# my new pup is here!!!



## whimsy (Apr 3, 2010)

I don't know if I am posting this the right way..but giving it a try.
Whimsy was 9 1/2 weeks old when we picked her up last Sat. She is just a living doll and is adjusting beautifully to our home. She was 3 lbs. 4 oz when I took her to my vet last Wed. The breeder was so nice to work with and did a lot of good 'ground work' with her before we got her.


----------



## pixie's mom (Dec 27, 2009)

Congratulations


----------



## shimpli (Mar 24, 2010)

Ohh so pretty. Congratulations.


----------



## Posh's Mom (Dec 20, 2007)

oh whimsy is a doll. love her name. congrats and welcome to the forum!


----------



## ama0722 (Nov 28, 2006)

Congrats on your new addition and watch out, they are addicting!


----------



## clare (Feb 6, 2010)

I love her name,and she has such bright eyes!:welcome:


----------



## juliav (Nov 21, 2006)

Congratulations,

Whimsy is a cutie and I love her name.


----------



## Laurief (Nov 7, 2006)

Oh, she is beautiful! Congratulations and have fun with her!


----------



## SMARTY (Apr 19, 2007)

OMGosh that is a beautiful puppy. Enjoy.....


----------



## Pattie (Jun 25, 2008)

Oh happy day! Congratulations on your first of more than one ;>))).


----------



## The Laughing Magpie (Aug 20, 2009)

Too cute. They are addicting!!!!


----------



## motherslittlehelper (Mar 18, 2010)

Congratulations! Welcome, cute little Whimsy - great name!


----------



## irnfit (Nov 21, 2006)

Congratulations - she is adorable. Enjoy every minute with her.


----------



## waybrook (Sep 13, 2009)

Welcome to the forum! Whimsy is a doll baby....


----------



## KSC (Aug 6, 2009)

Whimsy suits her name perfectly - beautiful! Welcome.


----------



## mellowbo (Aug 12, 2007)

Welcome to you and Whimsy!


----------



## pjewel (Apr 11, 2007)

She's adorable. Enjoy every minute.
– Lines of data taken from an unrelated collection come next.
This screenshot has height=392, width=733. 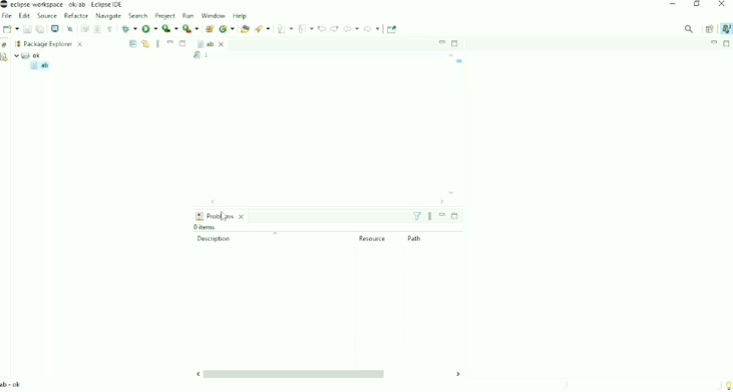 I want to click on Maximize, so click(x=184, y=44).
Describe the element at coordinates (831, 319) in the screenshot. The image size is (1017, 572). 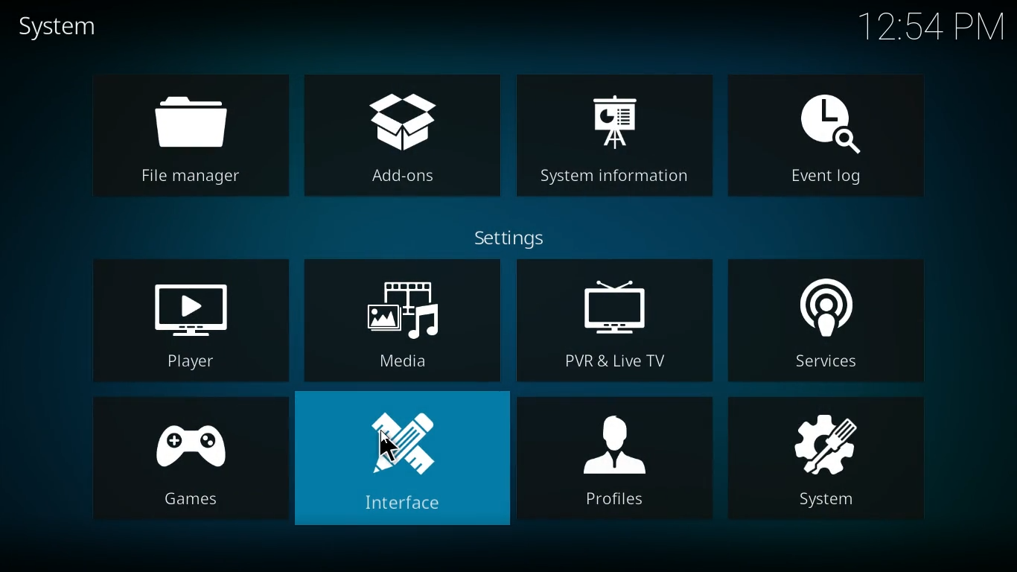
I see `services` at that location.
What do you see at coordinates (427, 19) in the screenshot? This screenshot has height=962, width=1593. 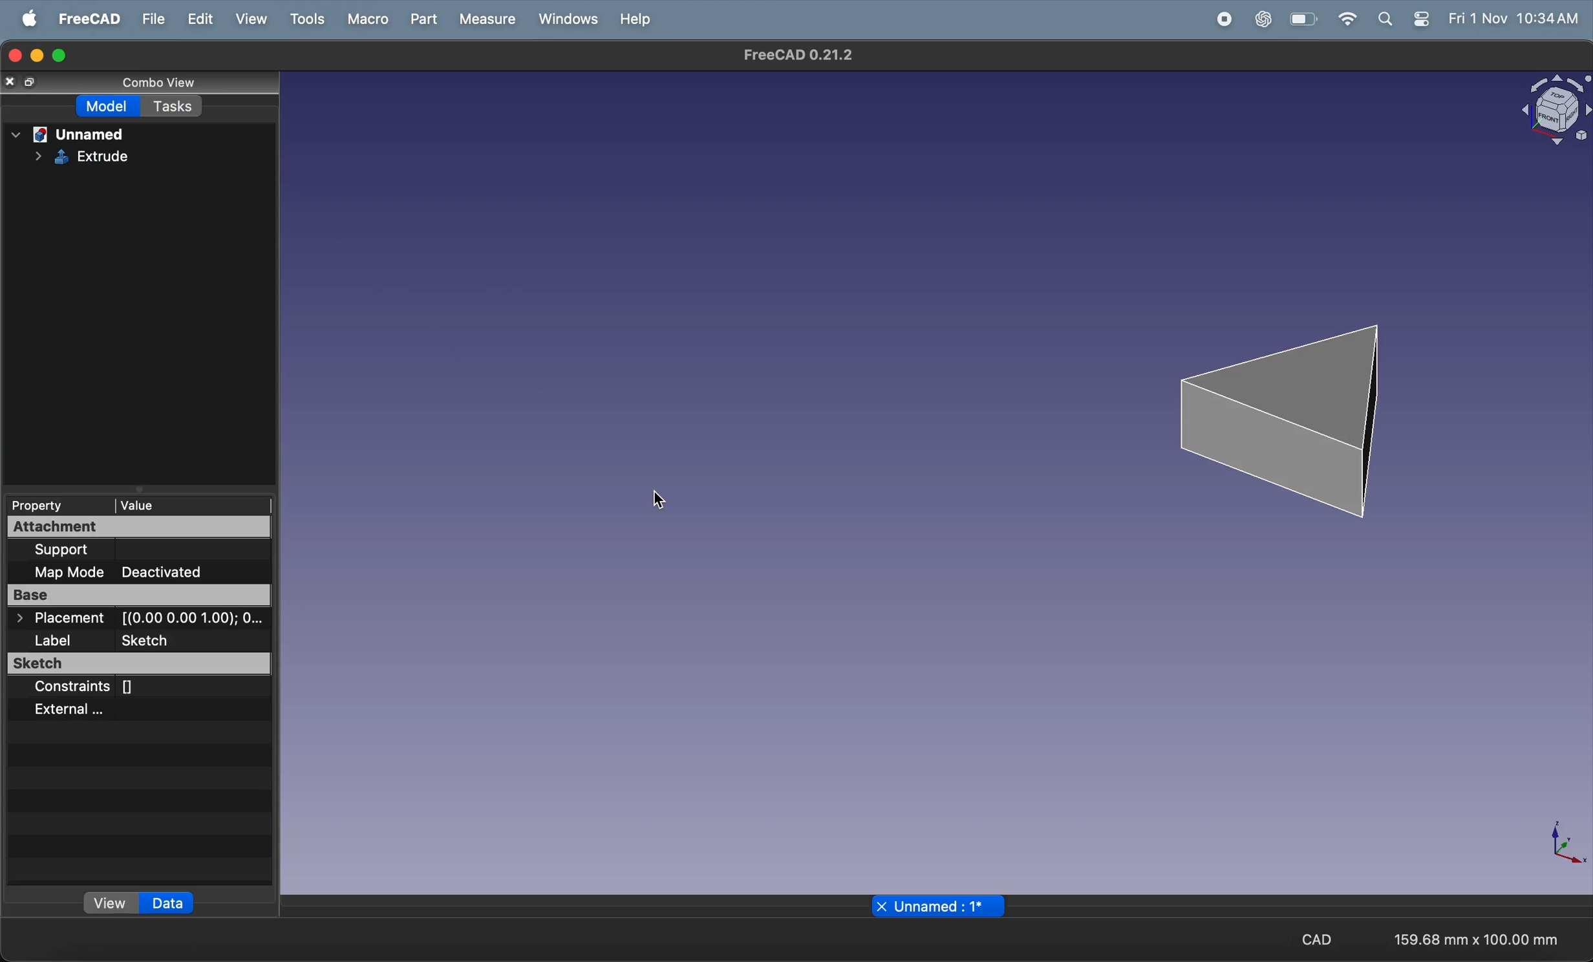 I see `part` at bounding box center [427, 19].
They grow up way too fast.


----------



## Julie (Feb 8, 2007)

Congrats on your new puppy! Sounds like you have made a good match!


----------



## whimsy (Apr 3, 2010)

Thanks for the warm welcome! I have learned alot from everyone during the past several weeks while waiting for her!
She has started sleeping through the night in her crate for the last several nights!! Can't ask for more then that right???


----------



## Flynn Gentry-Taylor (Jan 17, 2008)

She is beautiful and on the right tract, sleeping in her crate through the night, no you can't ask for much more


----------



## Leslie (Feb 28, 2007)

:welcome: to you and Whimsy! She's a cutie!


----------



## Kathie (Jul 31, 2008)

Welcome to the forum! Whimsey is adorable and I love her catchy name - so cute!


----------



## LuvCicero (Mar 31, 2008)

Whimsey is a little doll. Welcome to the group!!


----------



## michi715 (Apr 8, 2008)

WELCOME!!


----------



## Poornima (Jun 29, 2007)

:welcome: She is a cutie patootie.


----------



## Thumper (Feb 18, 2007)

Very cute!! Congratulations!


----------



## Scooter's Family (May 23, 2008)

OMG!!! Love her, she's a cutie pie!


----------



## Evye's Mom (Dec 16, 2008)

:welcome: What an adorable name for an adorable puppy.


----------



## DorothyS (Aug 11, 2009)

What a pretty girl, and sweet name. You'll have many moments of Whimsy with her, I'm sure!


----------



## marjrc (Jan 13, 2007)

I adore her name too! Congratulations and welcome to you and your little one. She's so cute!


----------